At the federal level, where there aren’t really any private equity-specific policies, private equity purchases in health care are subject primarily to antitrust policies like the Hart-Scott-Rodino act, which requires that acquisitions above a certain threshold ($111.4 million in 2023) be reported to the Federal Trade Commission. Most individual acquisitions in health care, however, just aren’t that large—even if, over time, a private equity firm can easily spend twice that amount on facilities in a given area. Mapping out who owns what is difficult even for researchers, which means it’s nearly impossible for patients, who could theoretically live in a town where every dermatology clinic nearby is owned by the same company and never know it. When ownership of a practice changes hands it often bringing new priorities into play, and patients deserve to be informed, says Bruch.

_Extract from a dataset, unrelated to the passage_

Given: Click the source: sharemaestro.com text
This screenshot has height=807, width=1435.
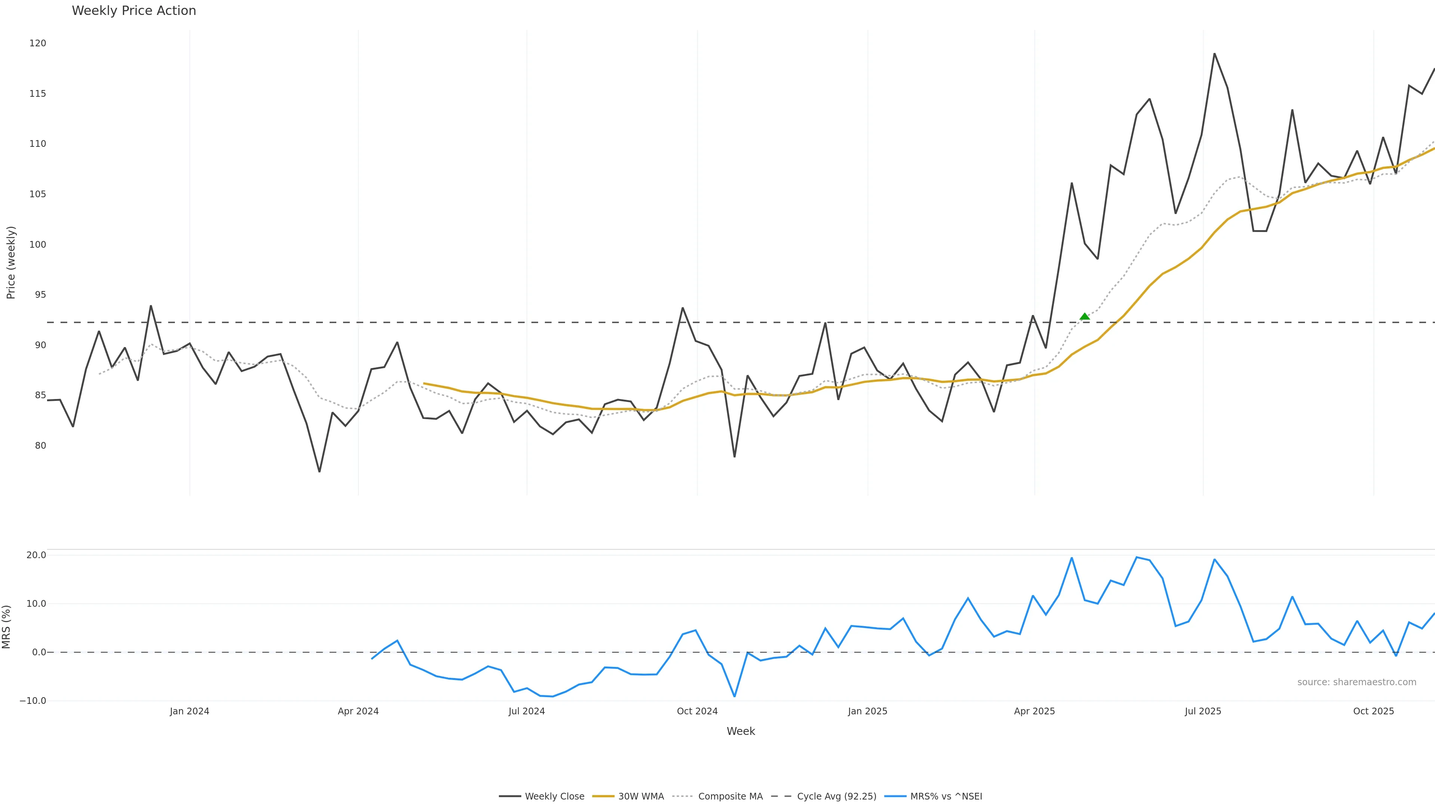Looking at the screenshot, I should coord(1356,682).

Regulations are not enforced
While the study’s authors advocate for amending the Hart-Scott-Rodino act with either a lower reporting threshold or other redefined requirements, states also have the opportunity to extend or enforce their own regulations. These include laws covering the corporate practice of medicine, which restrict the influence companies like private equity firms can have on how physicians and clinics operate. More than 30 states have these laws, but even in states like California and Texas, where they’re strictest, “they have tons of exemptions, and are often not enforced,” says Bruch.

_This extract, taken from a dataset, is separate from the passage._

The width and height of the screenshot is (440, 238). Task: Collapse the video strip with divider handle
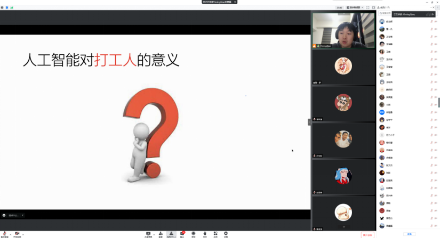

As private equity’s buyout of health care continues, possible new federal regulations are in the works at a few different levels. In February, the Centers for Medicare and Medicaid Services proposed a new rule, currently being worked on, that would require qualifying skilled nursing facilities to disclose any private equity ownership. And in March, U.S. Representative Pramila Jayapal, a Democrat from Washington state, proposed a Healthcare Ownership Transparency Act that would require similarly broad disclosures, as well as create a task force within the U.S. Department of Health and Human Services dedicated to advising Congress on future related legislation.
The Biden Administration has also played a role in increasing ownership transparency in national health systems, and last year published a spreadsheet sharing ownership information for Medicare-certified hospitals. Transparency makes it possible for states to identify negative trends as private equity ownership grows and try to eliminate loopholes that firms regularly use to build monolithic portfolios.